Miguel Pérez

Personal information
- Full name: Miguel Alfonso Pérez Aracil
- Date of birth: 28 May 1980 (age 46)
- Place of birth: Madrid, Spain
- Height: 1.80 m (5 ft 11 in)
- Position: Midfielder

Senior career*
- Years: Team / Apps / (Gls)
- 2000: Onda
- 2001: Burriana / 17 / (1)
- 2001–2002: Getafe / 24 / (3)
- 2002–2005: Numancia / 86 / (6)
- 2005–2006: Gimnàstic / 7 / (0)
- 2006–2008: Alavés / 19 / (1)
- 2008–2011: Levante / 47 / (2)
- Total:  / 200 / (13)

= Miguel Pérez (footballer, born 1980) =

Spanish footballer

Miguel Alfonso Pérez Aracil (/es/; born 28 May 1980) is a Spanish retired footballer who played as a midfielder.

==Club career==
Pérez was born in Madrid. During his career, spent mostly in the second division, he represented CD Onda (Villarreal CF's farm team), Getafe CF, CD Numancia (appearing in 19 games in 2004–05's La Liga), Gimnàstic de Tarragona, Deportivo Alavés and Levante UD. He made his debut in the Spanish top flight on 28 August 2004, coming on as a first-half substitute to help Numancia to a 1–1 home draw against Real Betis.

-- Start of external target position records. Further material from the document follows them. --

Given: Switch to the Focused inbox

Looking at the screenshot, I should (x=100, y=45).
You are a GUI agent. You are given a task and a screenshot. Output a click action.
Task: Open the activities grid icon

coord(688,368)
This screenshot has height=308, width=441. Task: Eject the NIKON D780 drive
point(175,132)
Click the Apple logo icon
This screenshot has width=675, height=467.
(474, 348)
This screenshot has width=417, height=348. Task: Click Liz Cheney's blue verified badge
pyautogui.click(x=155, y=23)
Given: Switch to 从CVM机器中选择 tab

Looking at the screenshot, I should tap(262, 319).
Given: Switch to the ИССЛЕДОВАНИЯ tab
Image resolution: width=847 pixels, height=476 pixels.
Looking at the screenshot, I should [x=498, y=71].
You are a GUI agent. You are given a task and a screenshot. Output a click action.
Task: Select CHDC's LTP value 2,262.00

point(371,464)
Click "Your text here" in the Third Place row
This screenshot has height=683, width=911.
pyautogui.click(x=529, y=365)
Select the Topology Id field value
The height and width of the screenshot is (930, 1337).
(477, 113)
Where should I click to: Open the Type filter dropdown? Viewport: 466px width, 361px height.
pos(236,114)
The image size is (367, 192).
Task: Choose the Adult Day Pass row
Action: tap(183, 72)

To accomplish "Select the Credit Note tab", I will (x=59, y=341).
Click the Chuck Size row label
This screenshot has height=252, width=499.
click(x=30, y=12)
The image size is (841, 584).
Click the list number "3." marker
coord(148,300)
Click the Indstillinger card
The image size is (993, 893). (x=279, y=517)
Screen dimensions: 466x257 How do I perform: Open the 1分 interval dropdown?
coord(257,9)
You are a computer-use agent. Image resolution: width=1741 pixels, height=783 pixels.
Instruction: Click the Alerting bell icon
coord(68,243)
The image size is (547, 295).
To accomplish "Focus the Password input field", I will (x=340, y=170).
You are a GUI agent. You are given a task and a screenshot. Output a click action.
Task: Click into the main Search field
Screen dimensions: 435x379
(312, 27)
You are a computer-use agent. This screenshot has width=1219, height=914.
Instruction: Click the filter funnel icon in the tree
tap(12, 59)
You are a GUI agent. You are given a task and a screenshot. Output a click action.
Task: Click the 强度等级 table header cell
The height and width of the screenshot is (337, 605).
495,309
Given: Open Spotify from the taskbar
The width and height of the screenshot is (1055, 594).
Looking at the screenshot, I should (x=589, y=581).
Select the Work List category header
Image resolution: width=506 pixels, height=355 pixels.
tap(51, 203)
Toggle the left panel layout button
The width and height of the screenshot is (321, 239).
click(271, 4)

Pérez contributed 18 matches – only two complete, 842 minutes, no goals – in the 2009–10 season, as Levante returned to the top division after two years. Aged 30, he was released in the 2011 January transfer window, without no official appearances whatsoever in the first half of the campaign.

==Personal life==
Pérez's younger brother, Alejandro, was also a footballer. He played in Real Madrid's youth academy, and both represented Catalonia' Gimnàstic in 2005–06.

Their father, Miguel Ángel, was also involved in the sport. Born in Argentina, he settled in Spain after retiring, having played in the country for Real Madrid and Real Zaragoza amongst other clubs.